- Born: 1978 Rome, Italy
- Died: 16 August 2017 (aged 39) Bari, Italy
- Other name: Nico Fumai
- Occupation: performance artist
- Known for: performance art

= Chiara Fumai =

Italian performance artist (1978–2017)

Chiara Fumai (1978–2017) was an Italian performance artist.

== Life and career ==
Born in Rome, Fumai graduated in architecture from Polytechnic University of Milan, and had her breakout in 2013, winning Furla Prize with a performance based on a work by Valerie Solanas.

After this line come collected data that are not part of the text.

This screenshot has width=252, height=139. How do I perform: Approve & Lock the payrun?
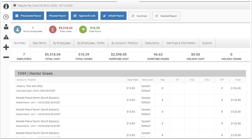(x=85, y=16)
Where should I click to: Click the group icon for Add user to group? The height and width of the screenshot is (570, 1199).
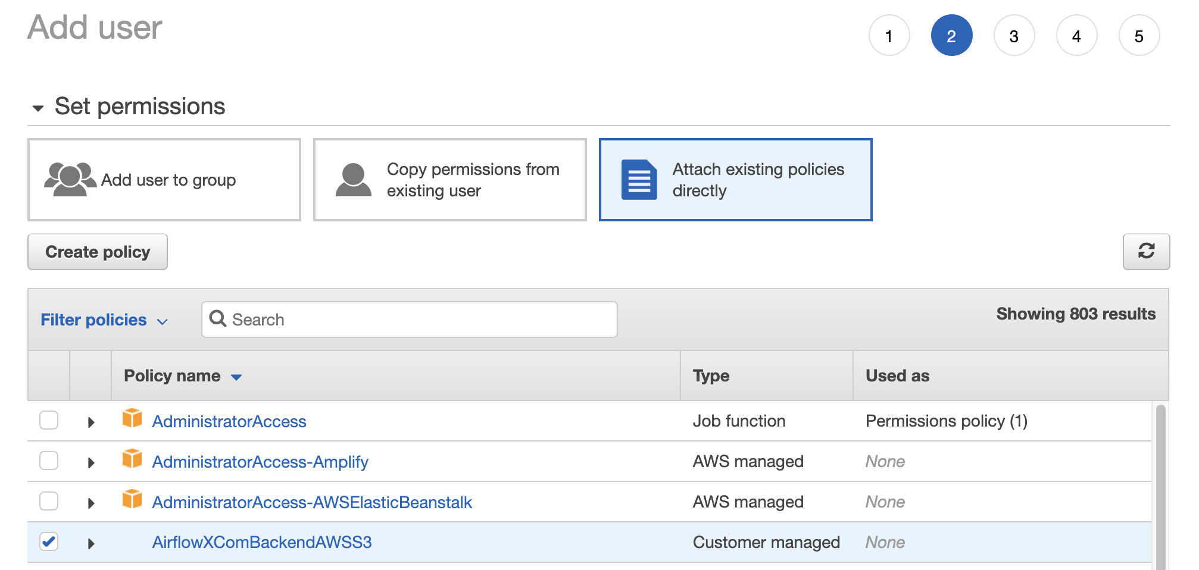pyautogui.click(x=70, y=179)
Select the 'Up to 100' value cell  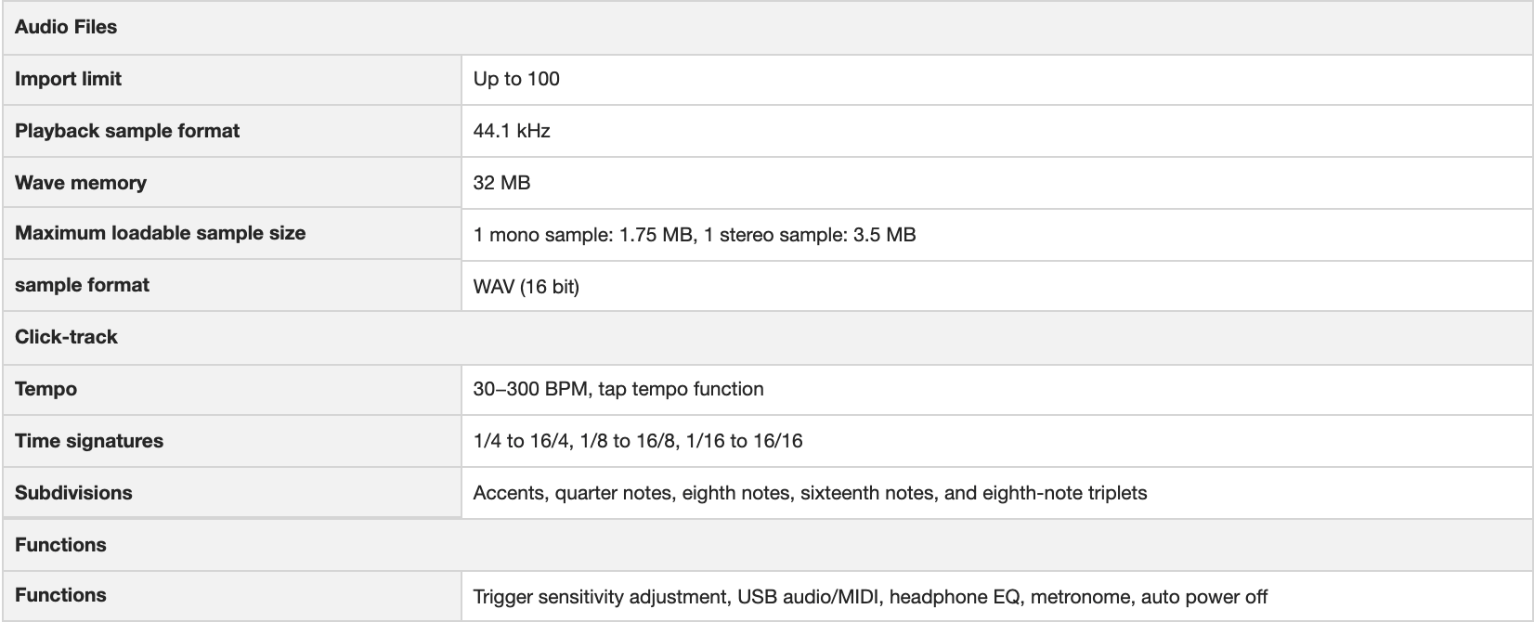[x=516, y=79]
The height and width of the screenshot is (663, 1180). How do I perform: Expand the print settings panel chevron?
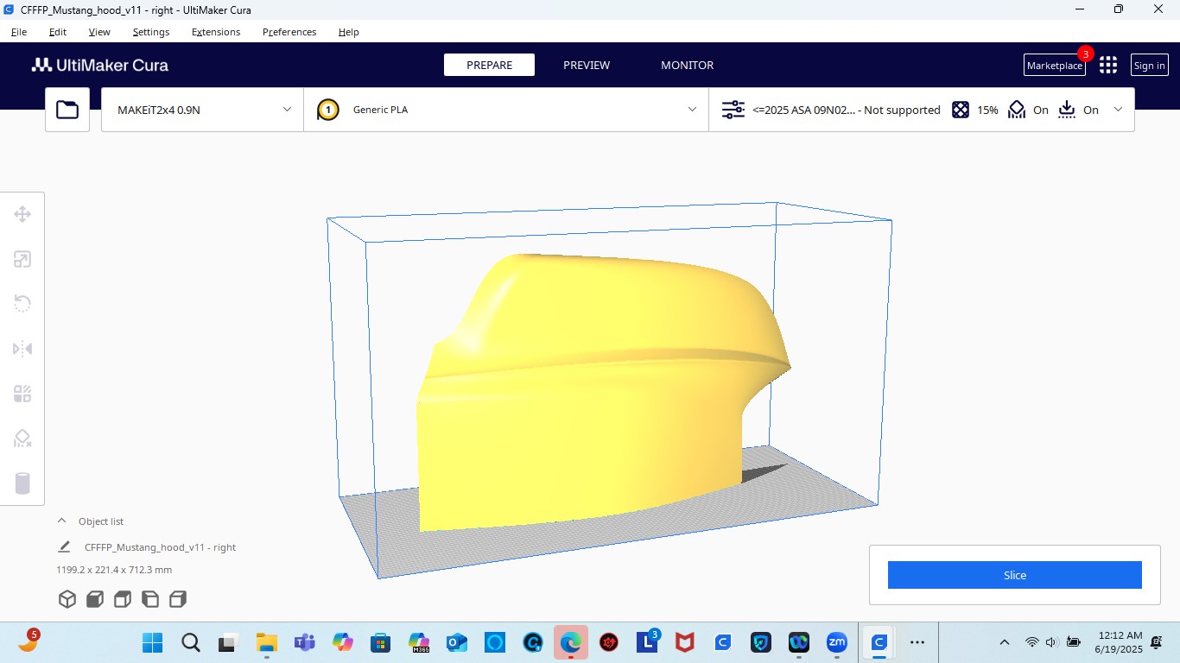(1119, 110)
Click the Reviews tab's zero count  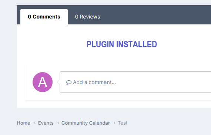coord(77,17)
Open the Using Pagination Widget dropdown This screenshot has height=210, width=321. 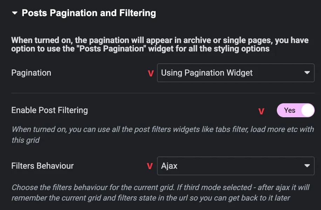231,73
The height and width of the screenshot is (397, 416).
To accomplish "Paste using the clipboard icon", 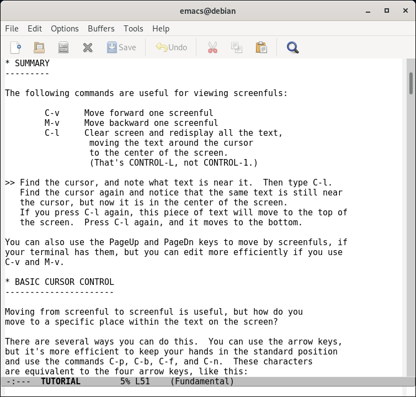I will (261, 47).
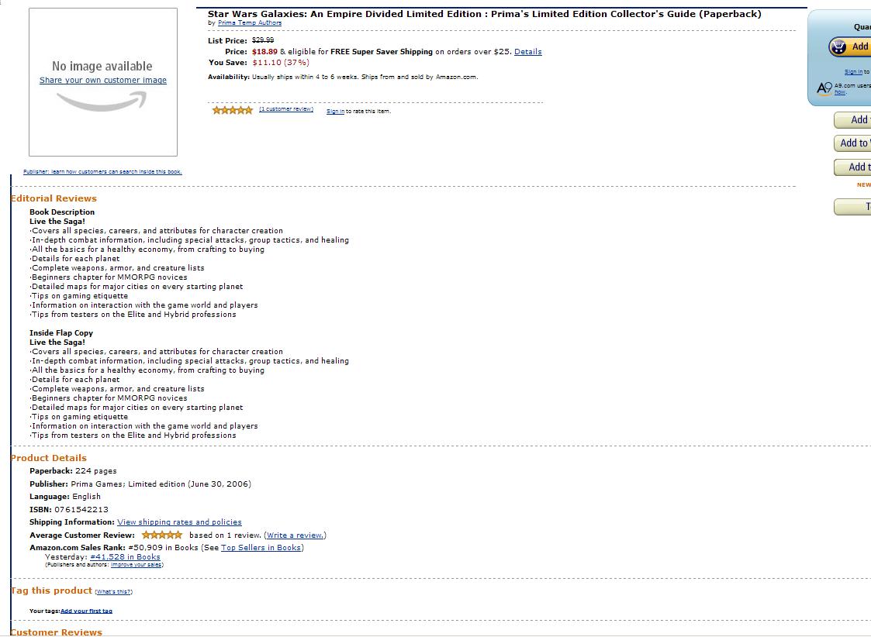Image resolution: width=871 pixels, height=637 pixels.
Task: Open Top Sellers in Books link
Action: click(x=261, y=548)
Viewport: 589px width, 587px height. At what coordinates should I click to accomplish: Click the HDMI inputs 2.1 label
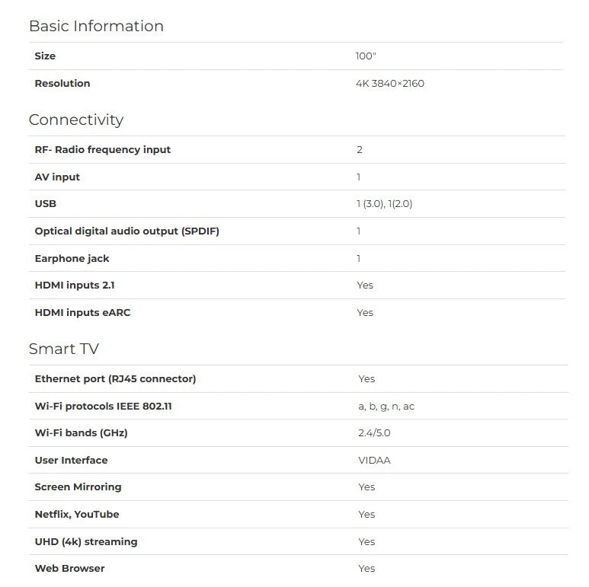point(75,286)

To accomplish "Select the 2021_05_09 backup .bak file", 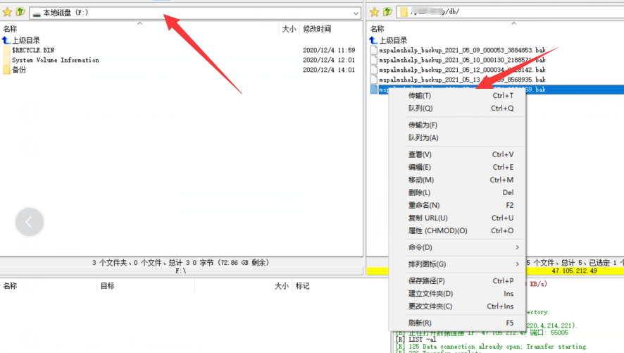I will point(462,51).
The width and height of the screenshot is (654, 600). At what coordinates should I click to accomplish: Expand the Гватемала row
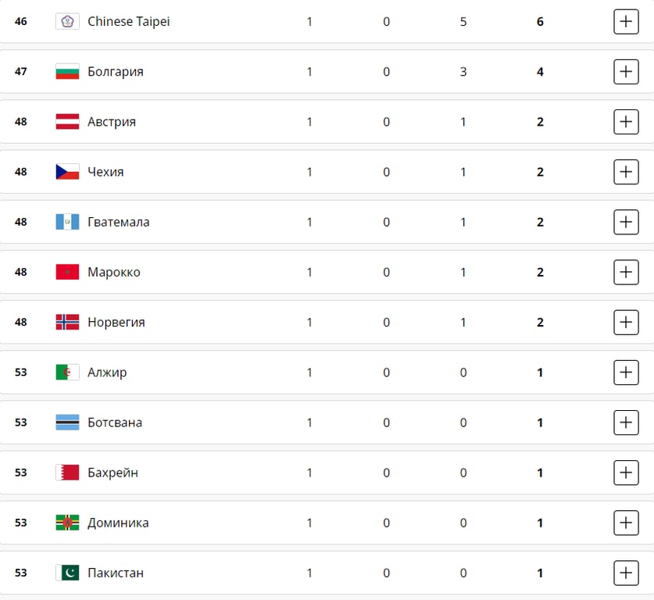coord(626,222)
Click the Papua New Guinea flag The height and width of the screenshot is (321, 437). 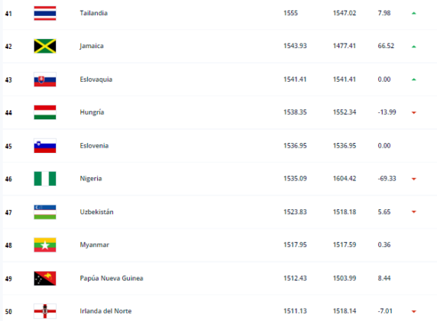click(x=45, y=278)
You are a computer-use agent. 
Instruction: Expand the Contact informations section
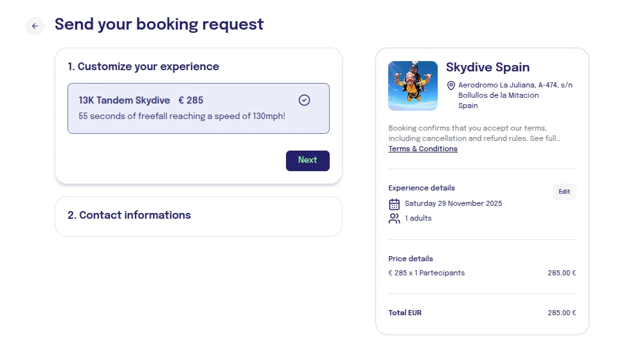click(x=129, y=215)
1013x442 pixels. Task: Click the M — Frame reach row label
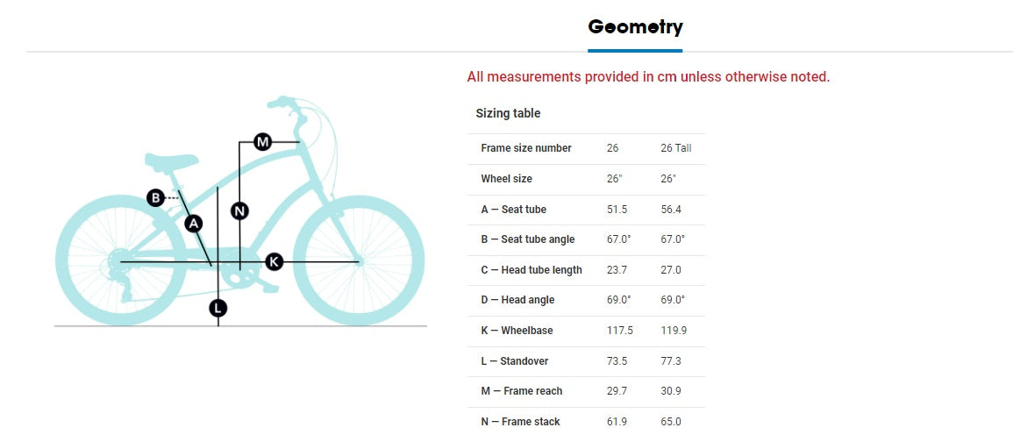click(x=522, y=391)
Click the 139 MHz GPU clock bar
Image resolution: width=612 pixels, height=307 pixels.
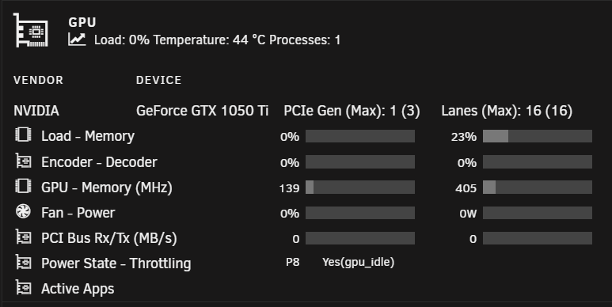(360, 188)
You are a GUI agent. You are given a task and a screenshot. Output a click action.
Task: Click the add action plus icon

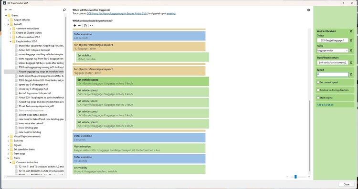click(x=74, y=26)
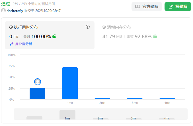The height and width of the screenshot is (126, 193).
Task: Click the avatar marker above the first bar
Action: point(38,82)
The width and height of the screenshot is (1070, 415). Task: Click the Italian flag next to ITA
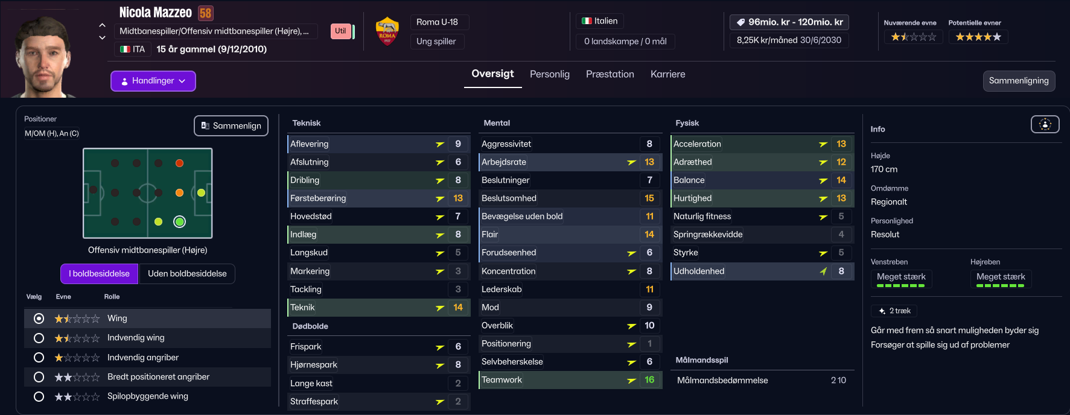(125, 49)
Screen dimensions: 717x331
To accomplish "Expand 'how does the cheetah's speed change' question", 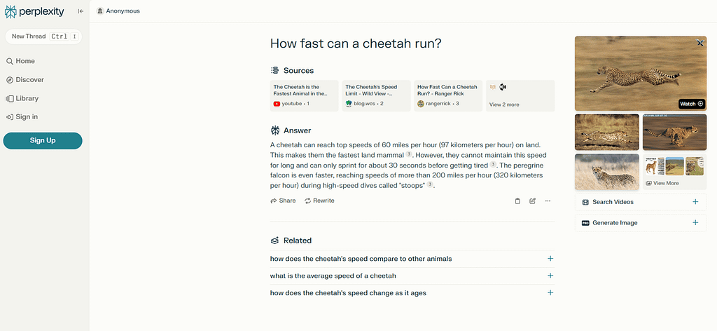I will click(x=550, y=293).
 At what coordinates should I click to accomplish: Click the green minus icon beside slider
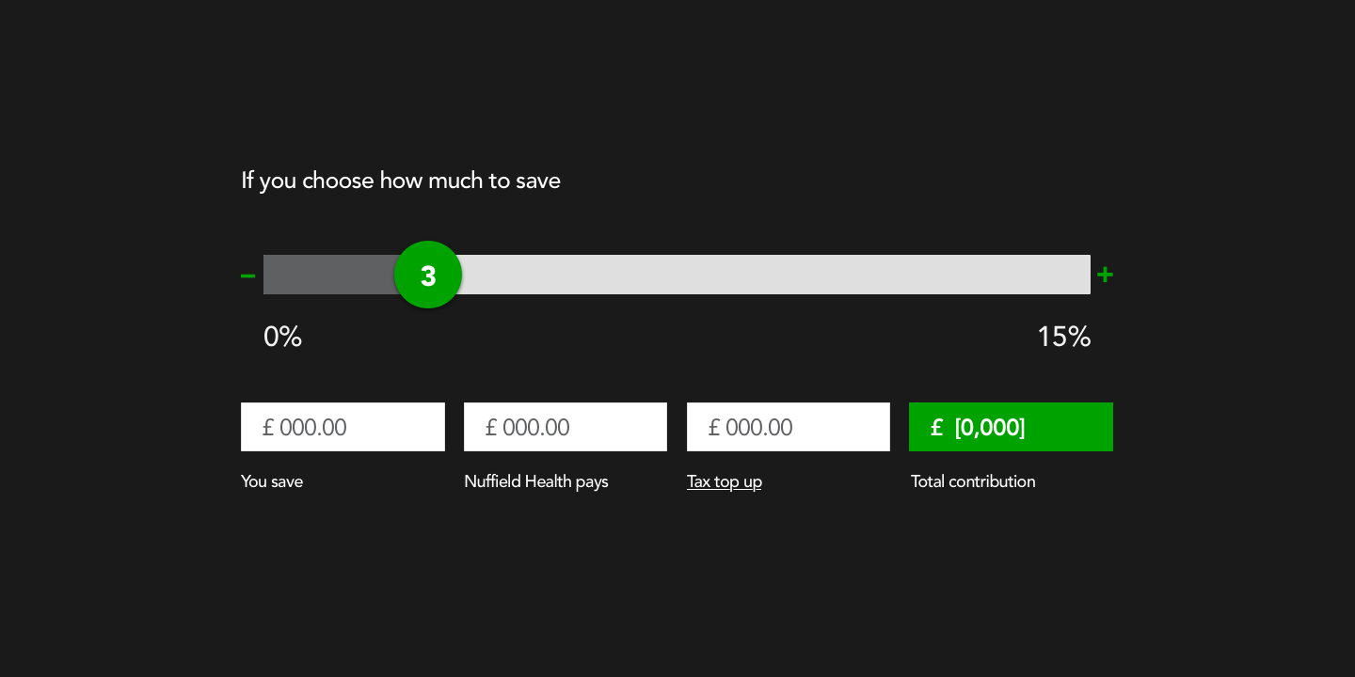click(x=248, y=276)
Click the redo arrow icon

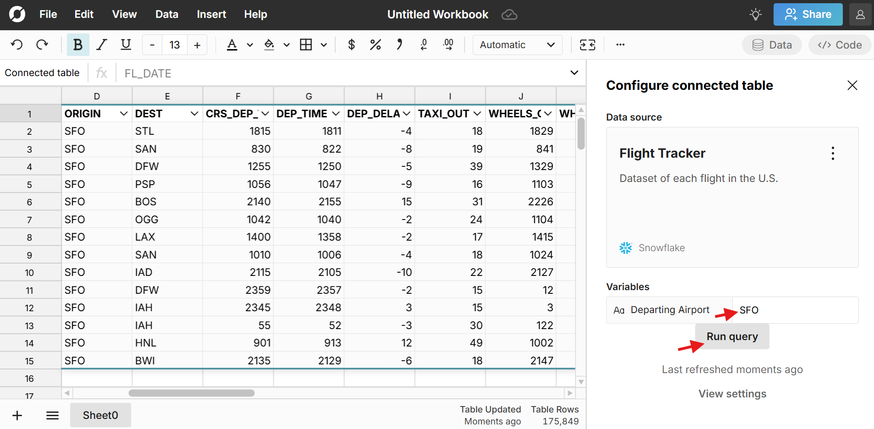point(42,45)
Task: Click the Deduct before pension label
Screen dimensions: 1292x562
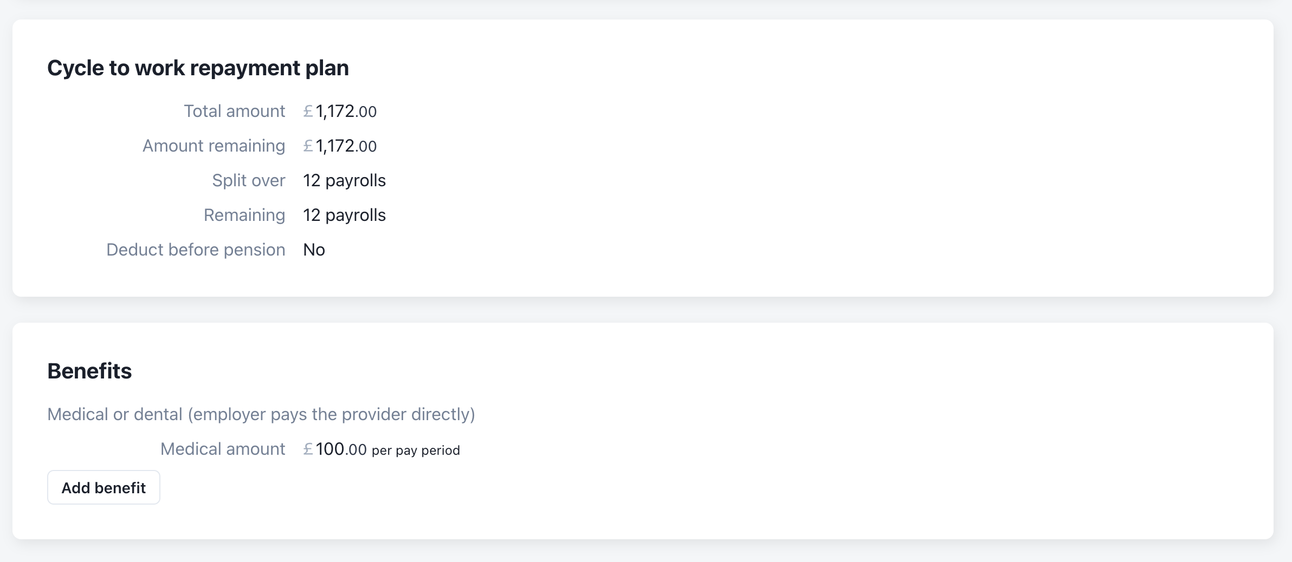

She took part in documenta (13) and held performances at MAXXI, Galerie nationale du Jeu de Paume and Fondazione Bevilacqua La Masa, among other places. In 2016 she won the Premio New York.

Fumai in her performance practice centered her artistic focus on the role of women. Her approach involved a combination of deconstruction methods, exploration of freak shows, engagement with metaphysics, transvestism, and DJ sets. This analysis was conducted through an anarcho-feminist lens, also in relation to the art system. She also exhibited under the pseudonym Nico Fumai, a fictitious character inspired by her father.
In 2019 her works were exhibited in the Italian Pavilion on the occasion of the 58th International Art Exhibition of the Venice Biennale. Her work was the subject of a solo show at the Centre d’Art Contemporain Genève in 2020.

== Death and commemoration ==

Chiara Fumai committed suicide on 16 August 2017, at the age of 39.

Her archives are held in the Castello di Rivoli in Turin. In 2023, the gardens of Piazza Eroi del Mare in Bari have been named after the artist.